* Required actions:
**a.** For each statement about the Michael Kettle cricket profile, answer yes or no according to the text, and quote the deciding words exactly. (i) Kettle played for Northamptonshire from 1963 to 1970. (ii) Kettle bowled right-arm. (iii) Kettle was born in Stamford, Lincolnshire.
**b.** List every field label under the heading "Personal information" in the Michael Kettle cricket profile.
**c.** According to the Michael Kettle cricket profile, how many wickets did Kettle take in first-class cricket?

* Document segment:
___

Michael Kettle

Personal information
- Full name: Michael Keith Kettle
- Born: 18 March 1944 (age 82) Stamford, Lincolnshire, England
- Batting: Right-handed
- Bowling: Left-arm medium

Domestic team information
- 1963–1970: Northamptonshire
- 1974/75: Rhodesia

Career statistics
| Competition | First-class | List A |
| Matches | 88 | 23 |
| Runs scored | 1,117 | 97 |
| Batting average | 13.14 | 8.08 |
| 100s/50s | 0/4 | 0/0 |
| Top score | 88 | 19 |
| Balls bowled | 10,712 | 1,113 |
| Wickets | 179 | 23 |
| Bowling average | 26.81 | 31.82 |
| 5 wickets in innings | 5 | 0 |
| 10 wickets in match | 0 | 0 |
| Best bowling | 6/67 | 4/19 |
| Catches/stumpings | 63/– | 9/– |
- Source: Cricinfo, 30 December 2019

= Michael Kettle =

English cricketer (born 1944)

___

* Collected material:

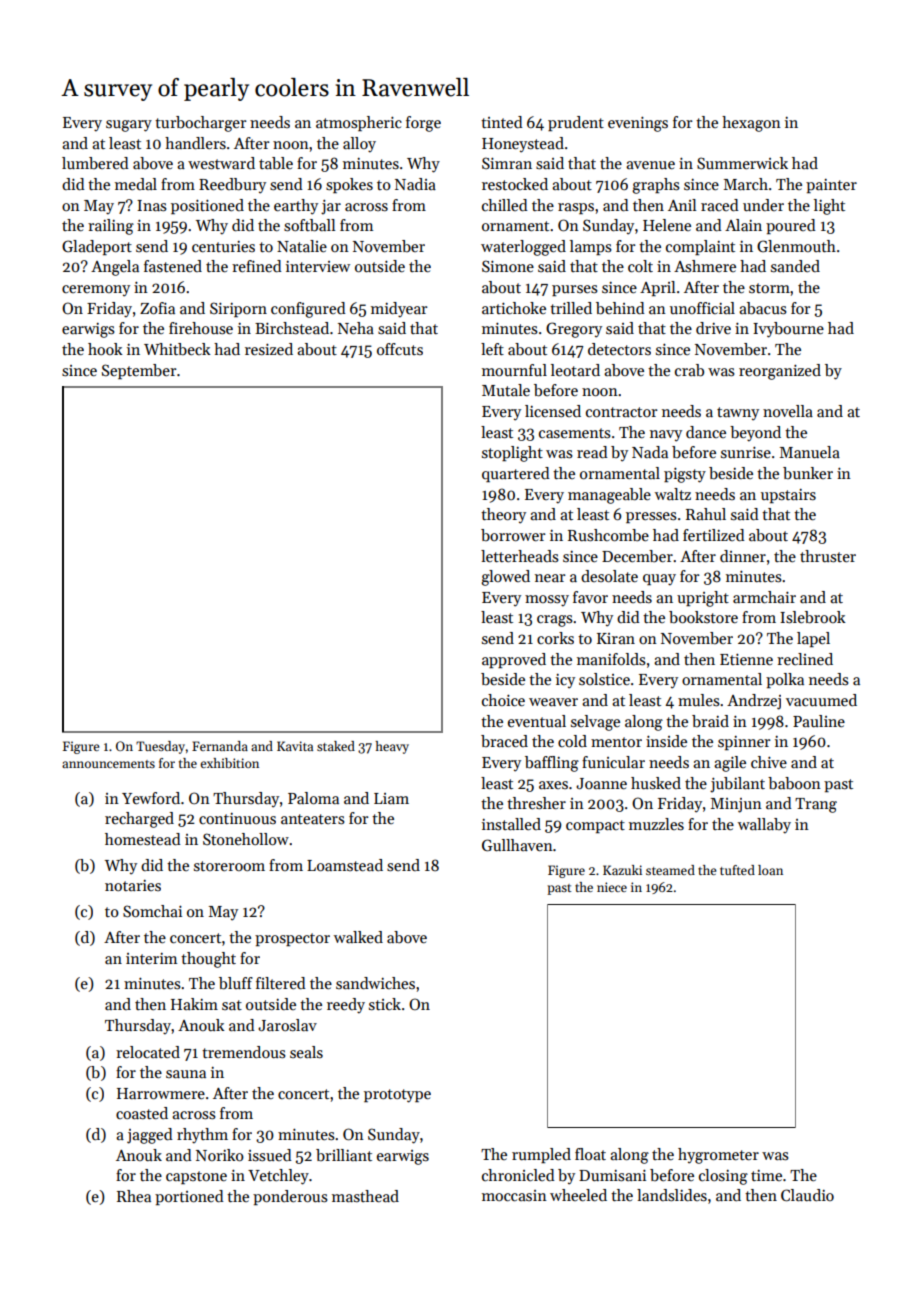 The image size is (924, 1314). What do you see at coordinates (788, 330) in the page?
I see `Ivybourne` at bounding box center [788, 330].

___

* Responses:
**a.**
(i) Yes: "1963–1970: Northamptonshire"
(ii) No: "Bowling: Left-arm medium"
(iii) Yes: "Stamford, Lincolnshire, England"

**b.** Full name, Born, Batting, Bowling

**c.** He took 179 wickets in first-class cricket.